“With his pull, he’ll have the best protection. O.K. I shook Branco’s hand. Now what?”
“Right hand?”
“Of course.”
“Notice anything about it?”
Warren thought a moment. “Yeah. He’s got a couple of weird calluses on his fingers.”
“You’re sure?”
“Yeah, I’m sure. Inside his index and middle fingers. Nearly an inch long.”
“That’s what I noticed the other night in Little Italy. Sort of recalled them the first time we shook hands. What do you suppose they’re from?”
Harry Warren shrugged. “You tell me.”
Isaac Bell took out his pocket knife. “Watch my fingers.”
“I’m watching.”
He opened the blade. “These fingers, index and middle.”
Harry’s eyes gleamed. “From opening it again and again and again.”
“Practice.”
“Cute way around the weapon laws.”
“Branco told me about them. Though he left out the practicing.”
Warren stared. “Wait a minute. Wrong hand. That’s your left hand pulling the blade. I shook his right hand.”
“He’s left-handed. I saw him catch an orange that went flying. Snapped it out of the air faster than a rattlesnake.” Bell folded his knife closed, then opened it again. “Of course, no matter how fast you whip it out, you still only have a short blad
e.”
“Not necessarily,” said Harry Warren. “I’ve seen Sicilian pen knives with handles so thin, you could shove it into the slit the blade makes.”
“A legal stiletto?”
“Until you stick it in somebody.”
His friends at Tammany Hall took over Tony Pastor’s vaudeville house for Brandon Finn’s wake.

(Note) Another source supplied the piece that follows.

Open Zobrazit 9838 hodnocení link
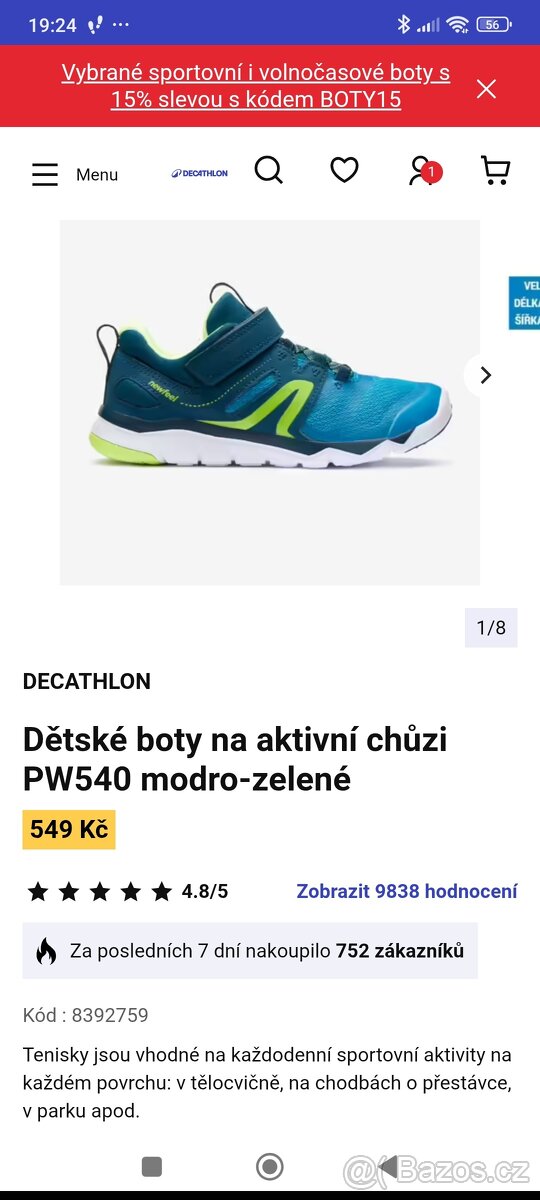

Isaac Bell brought Helen Mills with him. “Keep your eyes peeled for Brewster Claypool. Question is, is he next? Assuming Finn was at the top link of a chain down to ‘Kid Kelly’ Ghiottone, did Finn get his orders from Claypool?”
Bell’s theory that doorkeepers and floor managers did not question the presence of a man with a good-looking young girl on his arm proved correct and they mingled in the crush of politicians, cops, contractors, priests, and swells, eavesdropping and asking questions carefully.
Two things were obvious: Brandon Finn had been loved. And the rumors that he may have been murdered baffled his friends. Who, Bell heard asked again and again, would want to hurt him?
As the drinking went on, tongues loosened and—as at any good wake for a loved man—tales of Finn’s exploits began to spawn heartfelt laughter that rippled and rolled around the theater. Helen, who had a gift for getting men to talk, reported twice to Bell that Finn—dubbed admiringly as the “last of the big spenders”—had been spending even more freely than usual the night before he died.
Bell himself heard the phrase “came into big money” several times.
He speculated that the money had come from outside the Tammany chain, which would pay him in patronage rather than cash. He told Helen that an outsider had tapped Finn to send a request down the line to “Kid Kelly.”
“What,” she asked, “did he want from Ghiottone?”